NS: Yep, averages over minutes. But the Breakthrough Initiative aims to go for short pulses. That’s the Benford strategy.
“A Mote in Gods Eye” is a SF story about a discovery of an alien civilization based on this premise. The story involved alien propelling an interstellar craft using lasers instead of microwave beaming but the concept is the same. Interesting study.
Which wavelength of laser would be the most efficient/effective for this purpose?
Physics doesn’t change from planet to planet, and it would give us a window to start looking at – assuming that we could distinguish this relatively weak signal from that of the ETC’s home star.
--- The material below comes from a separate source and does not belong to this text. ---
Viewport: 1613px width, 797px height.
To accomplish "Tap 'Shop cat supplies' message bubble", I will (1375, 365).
Power beaming is such a good idea that at least a fraction of all alien civilisations would use it, unless there is a better alternative we don’t know about (like reactionless/warp drive). Even if reactionless drive is possible, not all civilisations might be expected to discover it, so some might still use power beams.
I personally do not favour microwaves although cost wise they are better they have a poor energy transfer density. If we used a laser system although less efficient than the microwave concept the heat could be used to thermalize a large habitat to offset the inefficiency and give a very good energy transfer to a high speed craft. With a laser as I have discussed before we could use a tube that could accelerate materials to very speeds by high acceleration by recycling photons.
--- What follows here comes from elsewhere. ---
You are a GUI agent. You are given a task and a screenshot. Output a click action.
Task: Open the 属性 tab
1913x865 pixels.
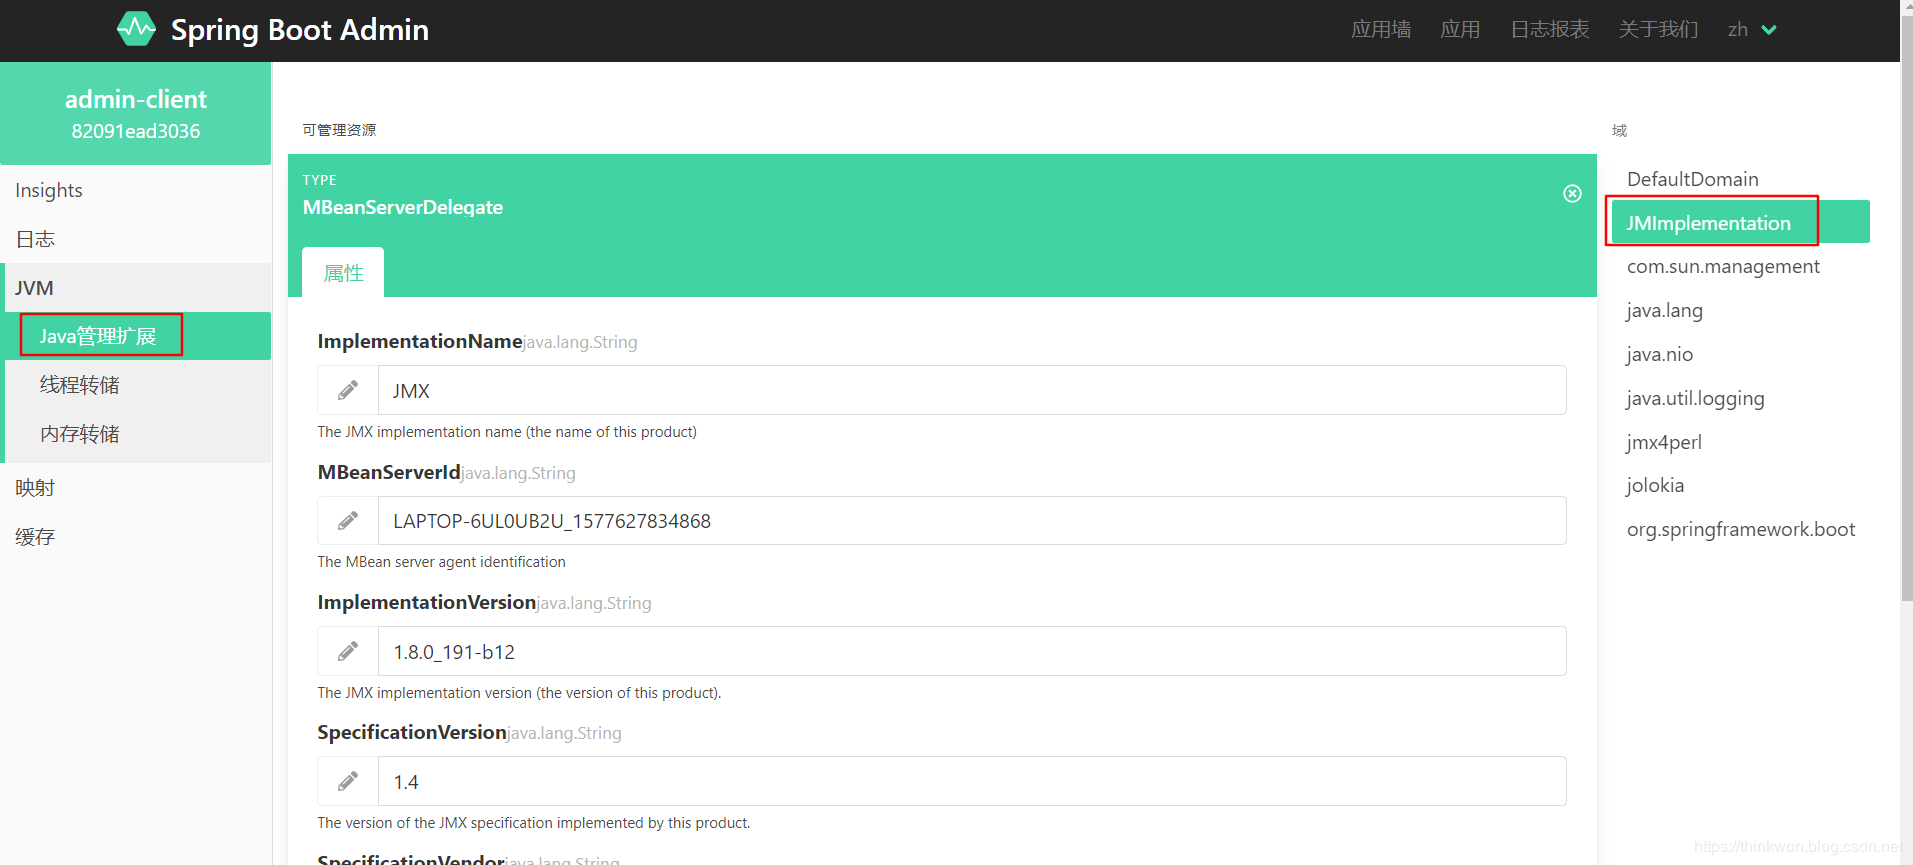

Laser power beaming is the only viable technology for rapid transport around our solar system and eventually out towards the stars. To that end, the vision must encompass a web of beamers around our system for directed acceleration and braking for a multiplicity of routes. We will weave a transportation web over our solar system made of light. What a wonderful vision that is.
But we are absolutely going to need cheap launches to make it work such that we are lofting tons of equipment into space for deployment of this beamer web. Reusable rockets take us partway towards that goal, but the real cost savers are fully reusable technologies like StarTram and Skylon. We should be building StarTrams right now if we are serious about launching our dreams. With cheap launches we can get heavy equipment onto the Moon and Mars and take serious first steps at establishing permanent presences there.
At least, that’s the roadmap as I see it.?
That sounds awfully presumptive to me. How can you be sure it is indeed viable? And how can you be sure that we (or ETI) would not come up with something better, in time?
The answer, I am afraid, is: You can’t
Transitioning from ETC power-beaming to ours…
Andrew, do you think it would be cost-effective to install lasers on the moon, just to keep Earth’s atmosphere from robbing optical power? Or would it be easier to build a big set of Earth-bound lasers to power through it?